#### Data shown ####

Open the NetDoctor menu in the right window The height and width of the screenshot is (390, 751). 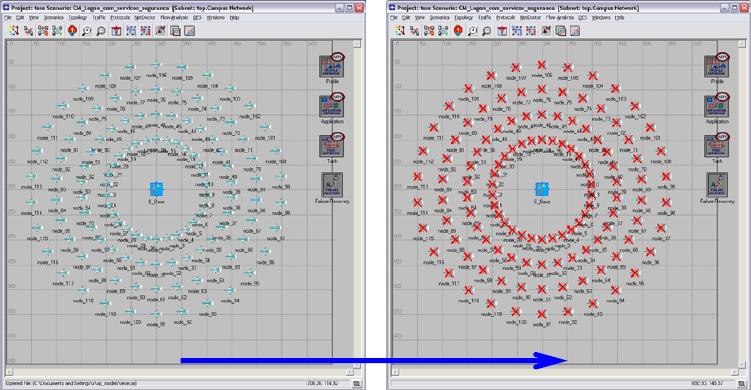pyautogui.click(x=530, y=17)

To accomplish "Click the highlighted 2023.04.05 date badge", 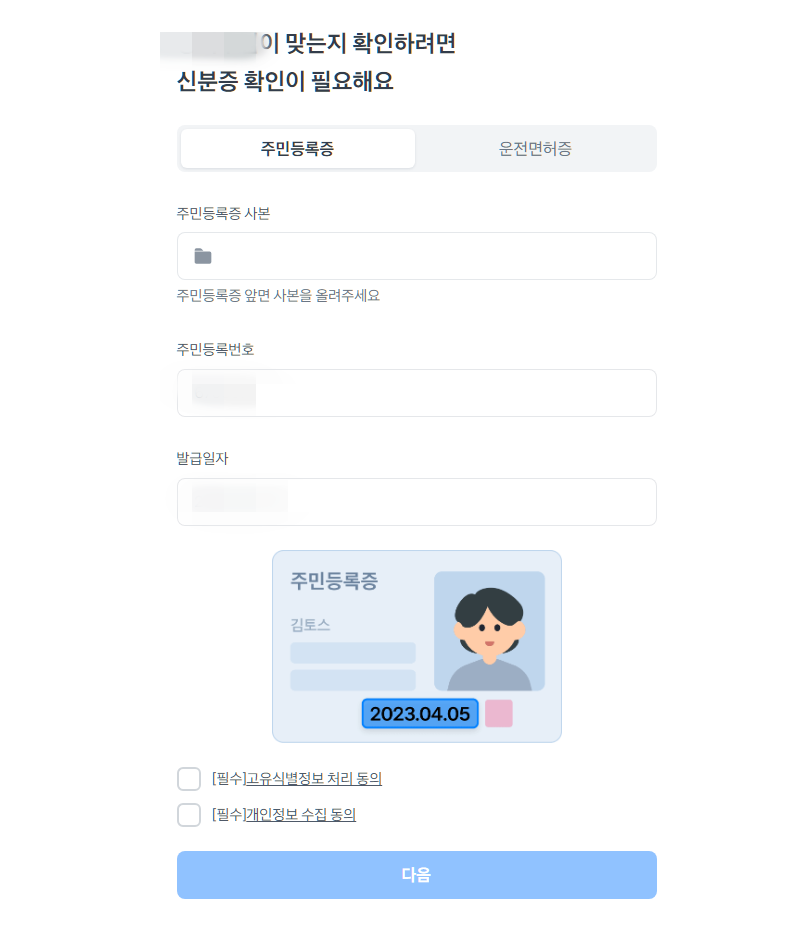I will click(x=420, y=714).
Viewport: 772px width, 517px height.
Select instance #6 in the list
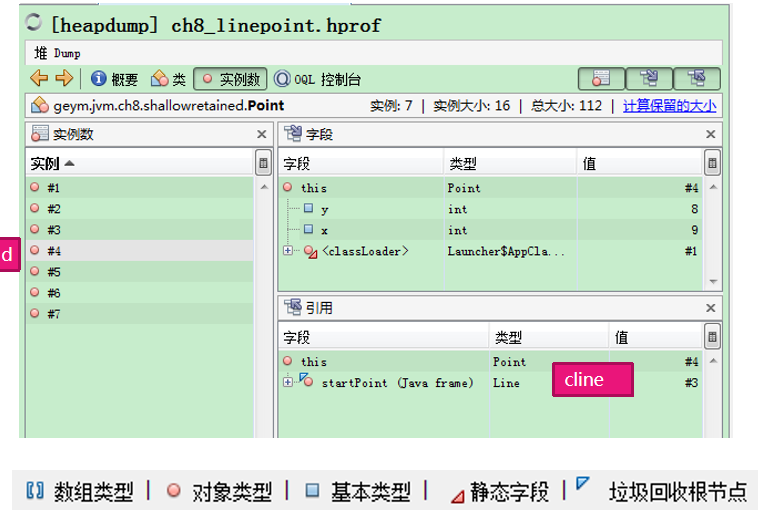53,293
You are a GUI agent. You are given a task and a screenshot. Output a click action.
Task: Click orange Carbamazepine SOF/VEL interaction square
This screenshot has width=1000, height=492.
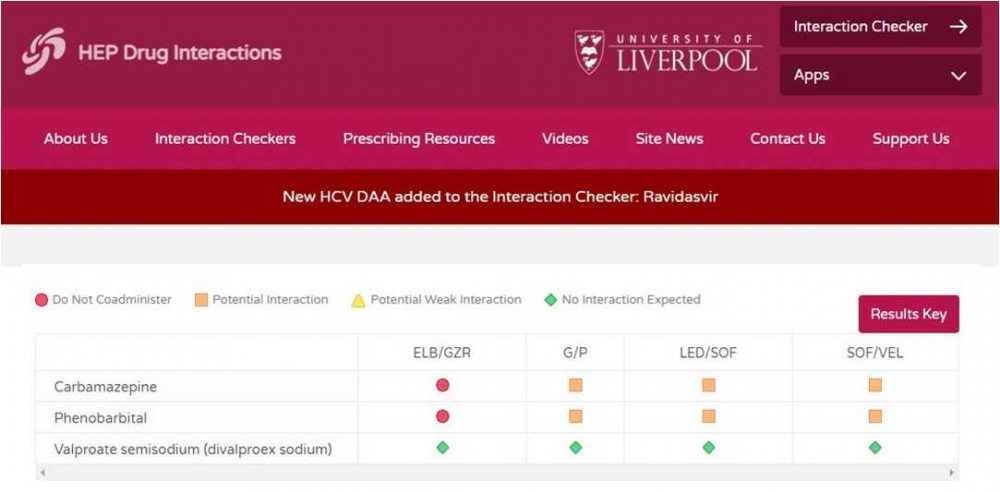click(x=875, y=385)
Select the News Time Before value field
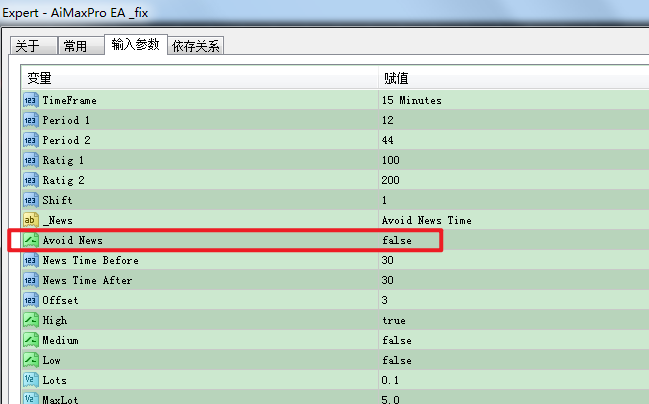This screenshot has width=649, height=404. (388, 260)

####

__Task goal__: Reproduce the material word for word, beginning at the line that contains "You are a GUI" and continuing through the end of the material. Leave the pictures out of your answer.

__Reply__:
You are a GUI agent. You are given a task and a screenshot. Output a click action.
Task: Click orange Carbamazepine SOF/VEL interaction square
This screenshot has width=1000, height=492.
click(x=875, y=385)
Select the News Time Before value field
This screenshot has width=649, height=404. (388, 260)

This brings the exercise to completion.